Chaque semaine, je transmets un rapport au CIRI en signalant des cas d’entreprises susceptibles d’avoir un impact national. J’ai la possibilité de solliciter, le cas échéant, l’expertise du bureau des restructurations d’entreprises de la DGCIS, du bureau de l’action économique de la DGFIP et de plusieurs autres services spécialisés. J’ai également des réunions mensuelles avec les autres commissaires régionaux et je vais d’ailleurs devoir prendre contact avec certains d’entre eux au sujet d’entreprises de la région Centre qui sont également implantées dans leur région.
Direccte Infos : En définitive, plus vous êtes informé en amont des difficultés d’une entreprise, plus votre intervention a des chances d’être efficace ?
P.M : Absolument, et il est indispensable que chaque membre des différents réseaux participant ou non à la cellule régionale ait le réflexe d’alerter celle-ci d’une difficulté. Je compte d’ailleurs développer encore ce réseau en rencontrant les présidents et directeurs des chambres consulaires, l’ordre régional des experts comptables et d’autres acteurs instituionnels ou non.
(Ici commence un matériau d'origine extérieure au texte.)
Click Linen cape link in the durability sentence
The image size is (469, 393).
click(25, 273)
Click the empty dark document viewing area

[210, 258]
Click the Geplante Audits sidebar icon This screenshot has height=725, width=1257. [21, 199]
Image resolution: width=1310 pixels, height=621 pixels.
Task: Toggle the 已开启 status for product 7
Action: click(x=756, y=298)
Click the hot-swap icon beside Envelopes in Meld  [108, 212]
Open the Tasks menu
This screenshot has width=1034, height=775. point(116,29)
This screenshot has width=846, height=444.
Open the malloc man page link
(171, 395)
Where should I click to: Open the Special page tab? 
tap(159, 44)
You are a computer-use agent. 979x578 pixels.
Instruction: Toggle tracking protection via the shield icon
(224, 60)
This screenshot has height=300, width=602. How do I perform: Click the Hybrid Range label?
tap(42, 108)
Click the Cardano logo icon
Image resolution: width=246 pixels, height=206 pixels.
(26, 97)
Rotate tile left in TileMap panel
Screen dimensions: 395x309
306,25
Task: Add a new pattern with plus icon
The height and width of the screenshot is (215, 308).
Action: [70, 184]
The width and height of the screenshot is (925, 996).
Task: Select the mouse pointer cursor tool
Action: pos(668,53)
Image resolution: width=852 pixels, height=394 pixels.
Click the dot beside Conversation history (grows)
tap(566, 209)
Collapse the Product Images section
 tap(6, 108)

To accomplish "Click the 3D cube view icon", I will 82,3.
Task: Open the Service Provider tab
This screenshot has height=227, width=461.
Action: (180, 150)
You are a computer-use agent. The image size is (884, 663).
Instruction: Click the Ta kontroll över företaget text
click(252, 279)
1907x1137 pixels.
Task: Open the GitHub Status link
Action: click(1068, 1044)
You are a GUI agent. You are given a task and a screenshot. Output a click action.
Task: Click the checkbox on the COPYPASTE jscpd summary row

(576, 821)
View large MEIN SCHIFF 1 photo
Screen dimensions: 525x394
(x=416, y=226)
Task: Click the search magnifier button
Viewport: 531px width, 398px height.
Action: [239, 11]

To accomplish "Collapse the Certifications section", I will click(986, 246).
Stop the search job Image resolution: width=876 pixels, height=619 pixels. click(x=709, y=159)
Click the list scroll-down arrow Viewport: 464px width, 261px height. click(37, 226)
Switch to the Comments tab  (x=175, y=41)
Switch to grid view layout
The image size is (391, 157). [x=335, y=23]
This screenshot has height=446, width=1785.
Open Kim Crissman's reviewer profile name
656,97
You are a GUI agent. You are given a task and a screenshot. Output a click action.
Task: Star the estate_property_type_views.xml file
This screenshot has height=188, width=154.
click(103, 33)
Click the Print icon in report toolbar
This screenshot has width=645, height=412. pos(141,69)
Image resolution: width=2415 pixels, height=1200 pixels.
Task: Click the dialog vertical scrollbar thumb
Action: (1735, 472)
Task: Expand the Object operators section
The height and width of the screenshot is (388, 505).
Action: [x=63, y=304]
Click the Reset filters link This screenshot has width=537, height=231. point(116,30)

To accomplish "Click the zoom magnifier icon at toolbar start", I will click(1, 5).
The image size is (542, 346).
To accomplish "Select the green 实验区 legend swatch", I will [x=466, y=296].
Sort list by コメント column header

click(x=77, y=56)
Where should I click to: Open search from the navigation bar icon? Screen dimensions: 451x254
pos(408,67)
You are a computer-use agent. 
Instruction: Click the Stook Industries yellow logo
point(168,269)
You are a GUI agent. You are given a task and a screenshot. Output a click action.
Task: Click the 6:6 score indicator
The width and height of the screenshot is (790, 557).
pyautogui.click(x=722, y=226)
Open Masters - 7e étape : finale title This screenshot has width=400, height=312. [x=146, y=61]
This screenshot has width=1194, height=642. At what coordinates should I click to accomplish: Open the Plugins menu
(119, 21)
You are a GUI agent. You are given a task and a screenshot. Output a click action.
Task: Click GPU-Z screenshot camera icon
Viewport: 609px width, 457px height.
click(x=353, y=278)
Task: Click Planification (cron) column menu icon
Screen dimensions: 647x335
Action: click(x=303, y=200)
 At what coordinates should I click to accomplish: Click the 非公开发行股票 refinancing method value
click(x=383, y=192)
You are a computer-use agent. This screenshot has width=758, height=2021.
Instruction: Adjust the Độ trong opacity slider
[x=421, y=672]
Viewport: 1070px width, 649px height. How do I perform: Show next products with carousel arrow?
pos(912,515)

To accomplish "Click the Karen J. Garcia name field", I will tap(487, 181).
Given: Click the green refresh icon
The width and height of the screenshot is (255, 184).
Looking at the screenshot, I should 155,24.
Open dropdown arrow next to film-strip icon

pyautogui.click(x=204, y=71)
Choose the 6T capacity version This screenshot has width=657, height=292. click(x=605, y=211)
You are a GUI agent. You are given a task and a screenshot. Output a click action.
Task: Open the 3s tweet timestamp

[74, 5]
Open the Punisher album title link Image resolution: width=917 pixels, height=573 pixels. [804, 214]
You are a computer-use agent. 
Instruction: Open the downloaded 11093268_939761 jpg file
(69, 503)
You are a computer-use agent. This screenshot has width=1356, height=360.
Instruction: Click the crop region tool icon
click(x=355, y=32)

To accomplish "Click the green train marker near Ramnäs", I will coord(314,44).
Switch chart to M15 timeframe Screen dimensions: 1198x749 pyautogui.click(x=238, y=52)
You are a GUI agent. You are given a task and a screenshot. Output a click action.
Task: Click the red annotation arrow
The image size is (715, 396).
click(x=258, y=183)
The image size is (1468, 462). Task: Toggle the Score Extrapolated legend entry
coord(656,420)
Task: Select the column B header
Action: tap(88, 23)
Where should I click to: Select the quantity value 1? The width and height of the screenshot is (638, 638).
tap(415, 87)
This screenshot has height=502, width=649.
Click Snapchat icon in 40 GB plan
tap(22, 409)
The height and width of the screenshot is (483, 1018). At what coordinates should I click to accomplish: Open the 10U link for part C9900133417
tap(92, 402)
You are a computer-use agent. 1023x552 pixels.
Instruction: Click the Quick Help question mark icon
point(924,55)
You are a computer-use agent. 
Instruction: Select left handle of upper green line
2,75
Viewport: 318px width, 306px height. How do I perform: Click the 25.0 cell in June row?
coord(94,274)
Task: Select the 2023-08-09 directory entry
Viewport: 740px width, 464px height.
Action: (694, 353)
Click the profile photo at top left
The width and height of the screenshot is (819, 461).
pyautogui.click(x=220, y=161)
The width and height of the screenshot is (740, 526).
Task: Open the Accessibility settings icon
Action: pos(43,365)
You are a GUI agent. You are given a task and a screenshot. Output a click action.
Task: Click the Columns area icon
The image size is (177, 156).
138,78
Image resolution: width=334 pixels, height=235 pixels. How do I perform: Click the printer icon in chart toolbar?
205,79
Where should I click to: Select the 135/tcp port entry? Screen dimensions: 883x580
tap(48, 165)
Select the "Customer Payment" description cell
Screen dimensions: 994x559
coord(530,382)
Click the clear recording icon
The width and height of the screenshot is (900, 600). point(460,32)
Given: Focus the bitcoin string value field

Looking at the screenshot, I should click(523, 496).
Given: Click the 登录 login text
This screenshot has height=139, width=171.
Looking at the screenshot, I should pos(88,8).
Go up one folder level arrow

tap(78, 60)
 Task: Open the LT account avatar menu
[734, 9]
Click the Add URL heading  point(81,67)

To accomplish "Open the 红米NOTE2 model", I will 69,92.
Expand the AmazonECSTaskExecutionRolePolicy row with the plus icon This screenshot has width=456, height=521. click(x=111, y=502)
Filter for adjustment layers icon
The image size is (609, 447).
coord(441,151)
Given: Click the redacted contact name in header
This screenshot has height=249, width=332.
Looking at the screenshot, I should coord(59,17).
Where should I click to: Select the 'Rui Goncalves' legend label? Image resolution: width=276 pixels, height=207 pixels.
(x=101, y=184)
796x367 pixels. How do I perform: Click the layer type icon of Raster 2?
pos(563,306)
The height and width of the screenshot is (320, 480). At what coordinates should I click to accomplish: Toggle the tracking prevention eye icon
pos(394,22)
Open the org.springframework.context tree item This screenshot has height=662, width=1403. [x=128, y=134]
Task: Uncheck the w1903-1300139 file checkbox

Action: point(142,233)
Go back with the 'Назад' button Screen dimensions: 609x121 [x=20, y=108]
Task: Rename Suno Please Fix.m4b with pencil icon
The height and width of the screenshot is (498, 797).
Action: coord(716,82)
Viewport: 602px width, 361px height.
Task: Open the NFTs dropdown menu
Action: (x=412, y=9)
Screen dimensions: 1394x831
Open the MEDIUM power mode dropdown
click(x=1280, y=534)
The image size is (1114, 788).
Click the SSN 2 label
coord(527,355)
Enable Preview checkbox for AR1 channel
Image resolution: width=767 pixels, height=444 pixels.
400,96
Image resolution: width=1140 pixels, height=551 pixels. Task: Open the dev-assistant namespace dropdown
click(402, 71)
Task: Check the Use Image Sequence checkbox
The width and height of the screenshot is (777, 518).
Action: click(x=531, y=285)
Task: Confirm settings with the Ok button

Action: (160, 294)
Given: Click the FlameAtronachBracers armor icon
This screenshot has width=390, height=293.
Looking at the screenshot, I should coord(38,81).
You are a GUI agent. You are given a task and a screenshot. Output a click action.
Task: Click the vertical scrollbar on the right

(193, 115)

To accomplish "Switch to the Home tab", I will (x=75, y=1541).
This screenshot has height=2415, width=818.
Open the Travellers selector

J’ai été invité au prochain congrès annuel des Présidents des tribunaux de commerce à Orléans et ce sera également pour moi l’occasion de tenter de créer avec eux des relations de confiance, indispensables pour aider efficacement les entreprises en difficulté.
Propos recueillis par Pierre Dussin
(*) : La moitié des commissaires régionaux au redressement productif font partie des DIRECCTE ; l’autre moitié exercent leur fonction dans d’autres services : Préfectures de région, DRFIP…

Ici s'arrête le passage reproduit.